Les Biller received his Bachelor of Arts at the University of Hawaii in 1957. In 1960, he received his Master of Fine Arts at the University of California, Los Angeles when he was an assistant professor. He then traveled to Japan with his wife Sumiko, clothing designer and boutique owner. After living in Tokyo where he studied at the Tokyo University of Art, they later moved to an abandoned geisha district of Kyoto near Mt. Hiei. Eventually they moved back to the United States where he returned to teach at UCLA in 1964 until 1975 when he went on to teach at University of Hawaii for many years.

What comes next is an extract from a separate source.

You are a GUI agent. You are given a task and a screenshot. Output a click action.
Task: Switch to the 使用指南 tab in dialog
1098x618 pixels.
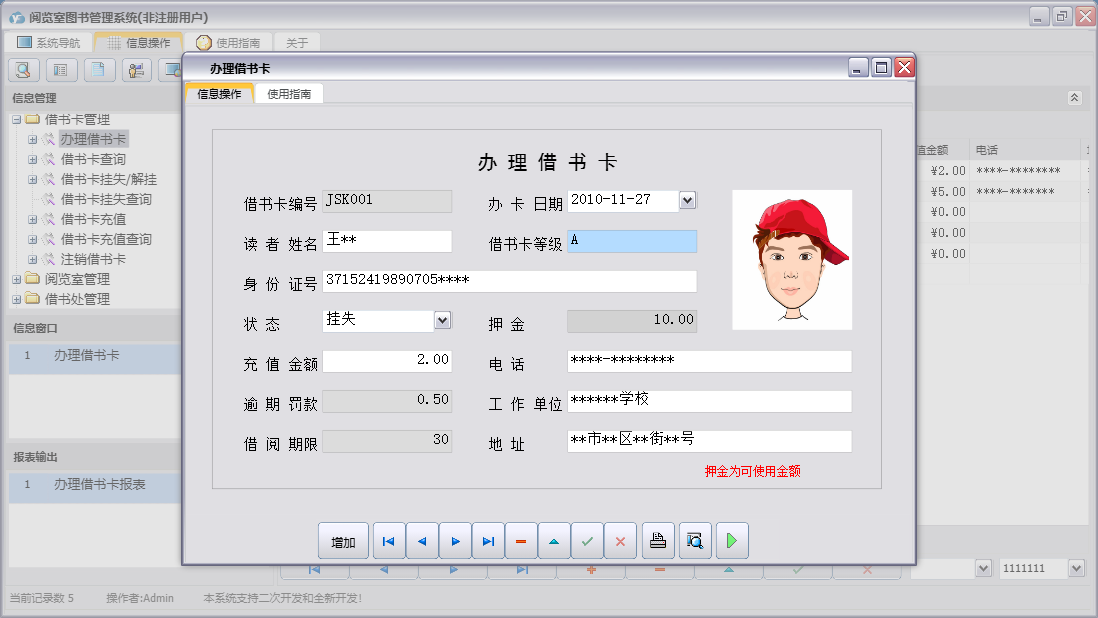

Now, for his first exhibition with Rosamund Felsen Gallery, Biller presents a body of paintings including still lifes, figures, interiors and landscape. In these paintings, lines weave through charming compositions as beautiful objects are celebrated with equally beautiful measure. Choruses of intense, eccentric and vibrant colors sing praises of glistening vases, sensually patterned textiles, and cars resting before the mountainside. Accompanying the paintings of emotive scenes and sensual objects is a series of figure paintings. One set of these portrays the gestural female form languidly luxuriating in luscious tranquil waters, while another displays audacious nudes wrestling with roaring & tumultuous waves.
With all the works painted exclusively in natural light, the overflow of dazzling colors runs the full gamut of the spectrum. Space and depth are implied, lending to more personal and intimate charm while nodding to influences such as Matisse, Monet, Chardin, Picasso and Courbet. Charismatically, the sensational brushstrokes, color saturation, and rational compositions speak of more than the pictorial scenes they make up. Utilizing still lifes, interiors, figures, and landscapes, Biller’s paintings are celebrations of sensations and experience that meditate on the ever changing relationship between color and light and the playful, at times tenuous, and above all romantic interplay between the two.